• Source passage:
----------------------------------------
Langelurillus furcatus is a species of jumping spider in the genus Langelurillus that lives in Kenya and Tanzania. It was first described in 2000 by Wanda Wesołowska and Anthony Russell-Smith. The spider is small, with a carapace that is between 1.8 and 2.4 mm long and an abdomen between 1.7 and 2.7 mm long. The male is smaller than the female. It has a dark brown carapace, although the female is lighter, that has no markings. The female abdomen is dark russet with a pattern of black and white patches and the male abdomen is dark fawn with an indistinct light pattern. It has orange legs with dark patches, the female also having dark rings on its legs. The spider is similar to other related species, particularly Langelurillus alboguttatus, but can be distinguished by its two tibial apophysis, which make a V-shape. The epigyne has a deep depression that is plugged with a waxy secretion.

==Taxonomy==
Langelurillus furcatus is a jumping spider that was first described by Wanda Wesołowska and Anthony Russell-Smith in 2000. It was one of over 500 species identified by the Polish arachnologist during her career. It was allocated it to the genus Langelurillus, which had been raised by Maciej Próchniewicz in 1994. The genus is related to Aelurillus and Langona but the spiders are smaller and, unlike these genera and Phlegra, they lack the parallel stripes on the back of the body that is feature of the majority of these spiders. In 2015, Wayne Maddison listed the genus in the subtribe Aelurillina, which also contains Aelurillus, Langona and Phlegra, in the tribe Aelurillini, within the subclade Saltafresia in the clade Salticoida. In 2016, Jerzy Prószyński placed the same genera in a group named Aelurillines based on the shape of the spiders' copulatory organs. The species is named after a Latin word that means forked.

==Description==
Langelurillus furcatus is a small spider. The male has a high, dark brown carapace that is typically 1.8 mm long and 1.4 mm wide. The short eye field has long brown bristles. The chelicerae are light brown and hairy with two very small teeth visible to the front. The labium is yellowish. The abdomen is similar in size to the carapace, typically 1.7 mm long and 1.3 mm wide, and more elongated. It is dark fawn and covered with brown hairs, with a lighter pattern vaguely visible on the back. The underside is yellowish-grey. The legs are orange with large dark patches, and have brown leg hairs and spines. The pedipalps are squat and have two tibial apophysis, or spikes, aligned in a V-shape. The coiled embolus is hidden behind a shield.
----------------------------------------
• List of tasks:
- a) Answer these questions using the passage on Langelurillus furcatus.
(i) Who first described the species, and in what year?
(ii) What does the Latin word behind the species name mean?
(iii) What color is the male's labium?
- b) Continue the passage on Langelurillus furcatus from its last sentence, keeping to the same formal, descriptive style.

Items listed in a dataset
----------------------------------------
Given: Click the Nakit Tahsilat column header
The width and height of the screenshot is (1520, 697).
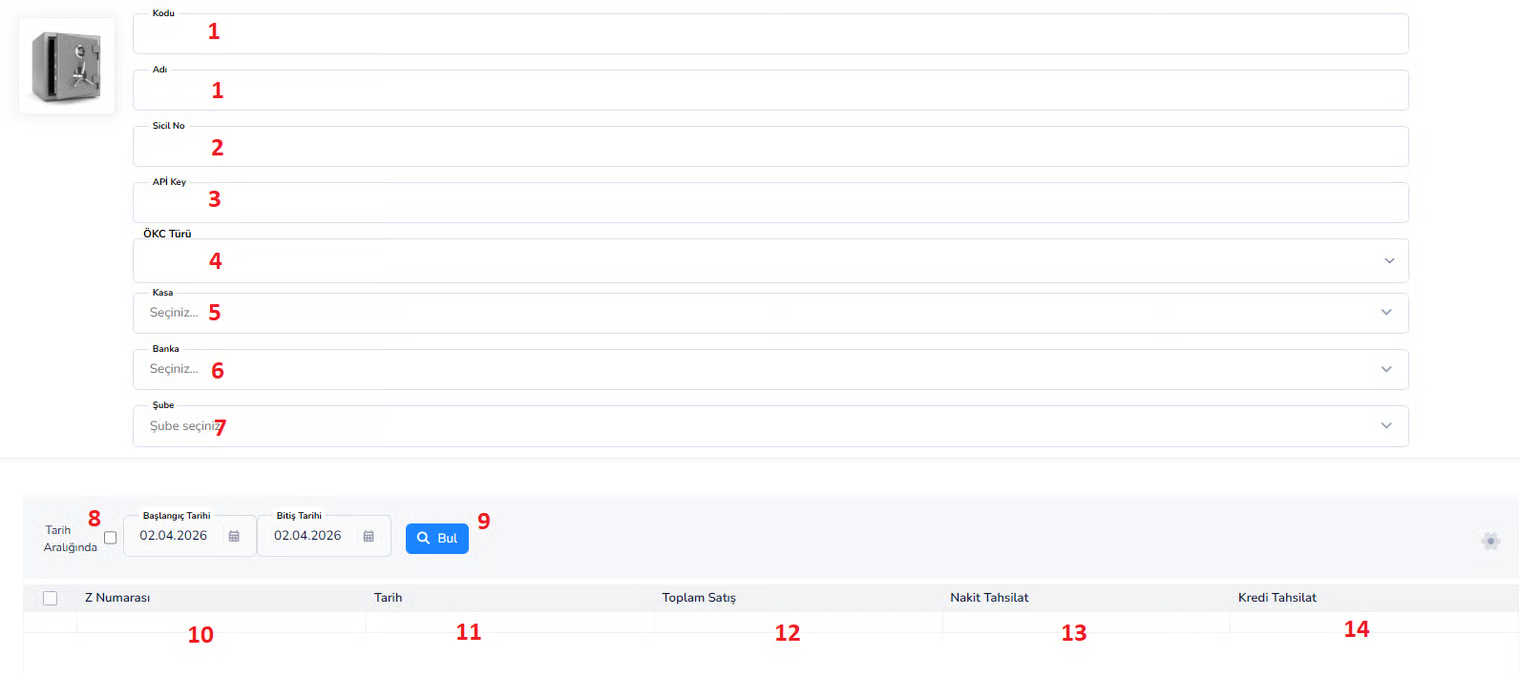Looking at the screenshot, I should click(989, 598).
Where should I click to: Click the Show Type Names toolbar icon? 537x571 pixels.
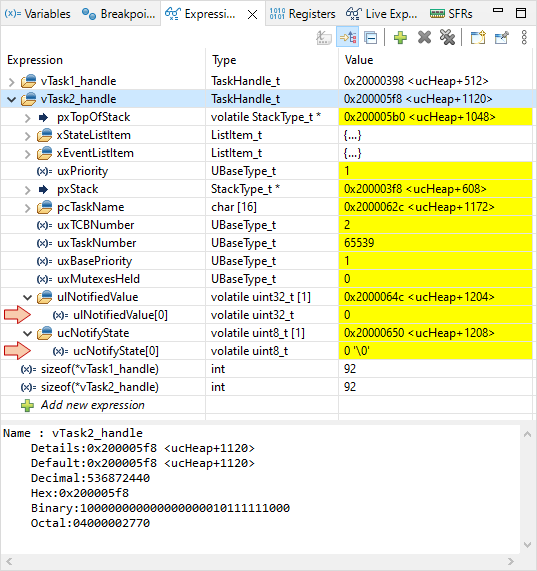[324, 38]

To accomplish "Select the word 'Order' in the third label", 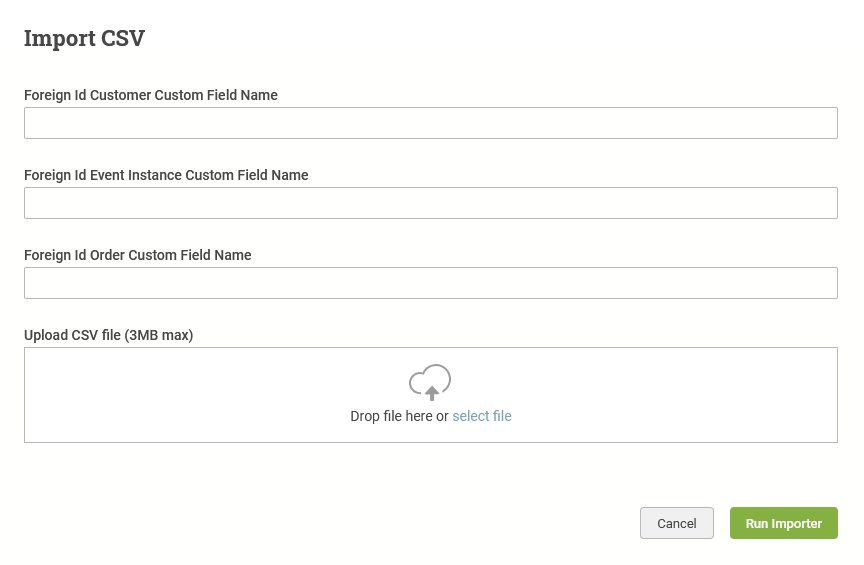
----------------------------------------
• Answers to the exercise:
- a)
(i) Wanda Wesołowska and Anthony Russell-Smith, in 2000.
(ii) Forked.
(iii) Yellowish.

- b)
The female has a rather high carapace that is larger than the male, between 2.2 and 2.4 mm long and 1.7 and 1.9 mm wide, with a short black eye field takes up nearly a third. It is covered in black hairs but is otherwise lighter than the male. It has a brown clypeus. The brown chelicerae lack any teeth although the labium is yellowish like the male. The abdomen is also larger than the male, measuring between 2.4 and 2.7 mm in length and 2.1 and 2.6 mm in width. It is dark russet on the top with a pattern of irregular patches of black and white, and covered in brown hairs. The hairs are denser to the front. The bottom of the abdomen is light with dark dots. The spider has rather short legs, which are generally orange and marked with dark rings and patches. The leg hairs and spines are brown. The epigyne is covered in long dense hairs and has a deep depression that is plugged with a waxy secretion. It has rather large copulatory openings leading to relatively simple seminary ducts and receptacles.

The spider is similar to the related Langelurillus alboguttatus, but can be distinguished by the male's v-shaped tibial apophysis. As with other spiders in the genus, the design of the epigyne is also distinctive.

==Distribution==
Almost all, if not all, Langelurillus spiders live in sub-Saharan Africa. Langelurillus furcatus is found in Kenya and Tanzania. The male holotype and female paratype were discovered in 1994 in the Mkomazi National Park in Tanzania. The spider was first identified in Kenya in 2016 near Shimoni, but based on examples found in 1977. It has been found in mountain grassland and forests of Spirostachys trees.